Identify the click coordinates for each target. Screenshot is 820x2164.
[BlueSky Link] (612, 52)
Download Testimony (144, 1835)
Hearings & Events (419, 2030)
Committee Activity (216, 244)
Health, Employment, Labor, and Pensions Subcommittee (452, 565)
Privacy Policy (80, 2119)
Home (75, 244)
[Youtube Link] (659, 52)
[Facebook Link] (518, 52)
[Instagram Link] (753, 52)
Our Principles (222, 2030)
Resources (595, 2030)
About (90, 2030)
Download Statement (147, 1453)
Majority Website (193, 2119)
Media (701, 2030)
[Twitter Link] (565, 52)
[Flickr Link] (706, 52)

* * *

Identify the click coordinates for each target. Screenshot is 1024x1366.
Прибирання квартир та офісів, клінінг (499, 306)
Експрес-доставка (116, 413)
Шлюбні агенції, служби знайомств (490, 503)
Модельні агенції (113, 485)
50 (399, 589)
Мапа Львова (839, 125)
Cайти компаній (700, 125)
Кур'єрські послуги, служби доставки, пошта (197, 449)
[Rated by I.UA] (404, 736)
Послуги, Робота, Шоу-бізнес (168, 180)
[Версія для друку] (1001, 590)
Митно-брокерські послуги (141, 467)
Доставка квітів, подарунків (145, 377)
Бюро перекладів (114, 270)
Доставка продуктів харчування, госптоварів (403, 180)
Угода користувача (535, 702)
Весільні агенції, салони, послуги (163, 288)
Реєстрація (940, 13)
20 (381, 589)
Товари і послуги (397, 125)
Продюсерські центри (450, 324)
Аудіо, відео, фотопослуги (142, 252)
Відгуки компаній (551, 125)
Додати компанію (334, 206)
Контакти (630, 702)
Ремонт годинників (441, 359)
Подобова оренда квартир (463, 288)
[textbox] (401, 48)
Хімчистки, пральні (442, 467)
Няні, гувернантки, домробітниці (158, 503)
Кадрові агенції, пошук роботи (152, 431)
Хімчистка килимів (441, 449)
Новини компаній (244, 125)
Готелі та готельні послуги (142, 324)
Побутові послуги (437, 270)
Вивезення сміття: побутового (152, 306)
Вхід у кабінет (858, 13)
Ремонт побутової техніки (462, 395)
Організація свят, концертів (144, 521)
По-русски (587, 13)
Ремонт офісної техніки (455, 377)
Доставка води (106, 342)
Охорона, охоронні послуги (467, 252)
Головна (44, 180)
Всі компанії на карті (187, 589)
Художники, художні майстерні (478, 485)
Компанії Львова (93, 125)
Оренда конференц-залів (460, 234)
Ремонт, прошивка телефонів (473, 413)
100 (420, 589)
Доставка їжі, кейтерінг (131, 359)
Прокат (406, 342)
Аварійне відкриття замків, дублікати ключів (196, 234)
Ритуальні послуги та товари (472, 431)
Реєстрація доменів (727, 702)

* * *

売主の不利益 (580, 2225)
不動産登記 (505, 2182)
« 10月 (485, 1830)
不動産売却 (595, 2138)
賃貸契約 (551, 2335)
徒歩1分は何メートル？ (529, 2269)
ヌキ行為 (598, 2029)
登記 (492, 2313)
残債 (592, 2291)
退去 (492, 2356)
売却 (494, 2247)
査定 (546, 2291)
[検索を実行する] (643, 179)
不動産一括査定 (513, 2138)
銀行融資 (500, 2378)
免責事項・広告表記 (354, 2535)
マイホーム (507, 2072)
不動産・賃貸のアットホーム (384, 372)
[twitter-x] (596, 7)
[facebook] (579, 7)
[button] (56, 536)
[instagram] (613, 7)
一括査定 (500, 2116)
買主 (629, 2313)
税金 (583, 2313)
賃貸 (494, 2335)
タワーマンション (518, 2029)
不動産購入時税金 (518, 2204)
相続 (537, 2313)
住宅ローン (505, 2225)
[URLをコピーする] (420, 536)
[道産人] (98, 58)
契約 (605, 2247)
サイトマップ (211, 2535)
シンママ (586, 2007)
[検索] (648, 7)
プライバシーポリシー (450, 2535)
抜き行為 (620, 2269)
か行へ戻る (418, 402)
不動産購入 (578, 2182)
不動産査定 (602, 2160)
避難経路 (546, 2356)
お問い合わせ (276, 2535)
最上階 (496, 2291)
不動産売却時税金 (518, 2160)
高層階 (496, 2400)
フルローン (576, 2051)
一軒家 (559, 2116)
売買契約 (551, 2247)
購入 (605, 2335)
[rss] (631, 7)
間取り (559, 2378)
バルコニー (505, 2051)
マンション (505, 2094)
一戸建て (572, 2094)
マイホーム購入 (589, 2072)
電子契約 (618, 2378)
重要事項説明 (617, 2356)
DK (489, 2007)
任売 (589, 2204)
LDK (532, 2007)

* * *

* _WHAT IS NEEDED_
The entries above hold the needed span. Transcribe exactly the lines from the one with "[BlueSky Link] (612, 52)" to the one with "[Flickr Link] (706, 52)", both included.

* _ANSWER BELOW_
[BlueSky Link] (612, 52)
Download Testimony (144, 1835)
Hearings & Events (419, 2030)
Committee Activity (216, 244)
Health, Employment, Labor, and Pensions Subcommittee (452, 565)
Privacy Policy (80, 2119)
Home (75, 244)
[Youtube Link] (659, 52)
[Facebook Link] (518, 52)
[Instagram Link] (753, 52)
Our Principles (222, 2030)
Resources (595, 2030)
About (90, 2030)
Download Statement (147, 1453)
Majority Website (193, 2119)
Media (701, 2030)
[Twitter Link] (565, 52)
[Flickr Link] (706, 52)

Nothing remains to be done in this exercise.